===== RECORDS

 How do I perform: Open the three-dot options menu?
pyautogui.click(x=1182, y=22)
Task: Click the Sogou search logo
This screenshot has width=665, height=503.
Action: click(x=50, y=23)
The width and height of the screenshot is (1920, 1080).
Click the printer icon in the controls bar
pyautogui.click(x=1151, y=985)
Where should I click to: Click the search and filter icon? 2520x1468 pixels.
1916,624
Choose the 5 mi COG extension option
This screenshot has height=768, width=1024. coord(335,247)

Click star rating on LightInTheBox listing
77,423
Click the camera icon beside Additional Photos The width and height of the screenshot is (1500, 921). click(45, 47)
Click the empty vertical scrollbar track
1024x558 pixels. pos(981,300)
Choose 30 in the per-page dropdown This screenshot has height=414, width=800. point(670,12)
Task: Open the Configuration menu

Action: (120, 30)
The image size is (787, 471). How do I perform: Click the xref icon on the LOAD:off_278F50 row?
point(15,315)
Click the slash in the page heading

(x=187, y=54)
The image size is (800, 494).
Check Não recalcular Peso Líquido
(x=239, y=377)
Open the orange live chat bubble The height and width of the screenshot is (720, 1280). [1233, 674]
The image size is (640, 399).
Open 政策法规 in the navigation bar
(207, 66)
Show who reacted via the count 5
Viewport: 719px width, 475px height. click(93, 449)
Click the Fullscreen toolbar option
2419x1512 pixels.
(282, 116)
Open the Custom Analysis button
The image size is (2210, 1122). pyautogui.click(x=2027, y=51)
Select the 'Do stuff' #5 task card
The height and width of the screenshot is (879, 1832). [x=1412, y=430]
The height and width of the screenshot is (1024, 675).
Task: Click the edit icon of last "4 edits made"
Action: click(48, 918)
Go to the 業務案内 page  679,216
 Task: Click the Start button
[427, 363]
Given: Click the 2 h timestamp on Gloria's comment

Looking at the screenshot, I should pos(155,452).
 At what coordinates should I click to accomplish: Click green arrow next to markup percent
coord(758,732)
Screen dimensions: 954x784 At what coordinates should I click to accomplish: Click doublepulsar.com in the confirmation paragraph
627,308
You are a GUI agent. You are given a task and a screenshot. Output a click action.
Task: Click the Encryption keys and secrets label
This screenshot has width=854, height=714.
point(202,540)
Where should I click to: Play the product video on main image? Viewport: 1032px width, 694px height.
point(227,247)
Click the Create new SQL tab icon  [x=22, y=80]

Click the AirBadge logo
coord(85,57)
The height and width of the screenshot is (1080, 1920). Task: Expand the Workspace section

==========

> TASK INSTRUCTIONS
Rewrite the stretch of lines from the one containing "Choose the 5 mi COG extension option" through the one containing "1024x558 pixels. pos(981,300)", changing "star rating" to "review stars" and leaving everything else as it is.

> FULL SOLUTION
Choose the 5 mi COG extension option
This screenshot has height=768, width=1024. coord(335,247)

Click review stars on LightInTheBox listing
77,423
Click the camera icon beside Additional Photos The width and height of the screenshot is (1500, 921). click(45, 47)
Click the empty vertical scrollbar track
1024x558 pixels. pos(981,300)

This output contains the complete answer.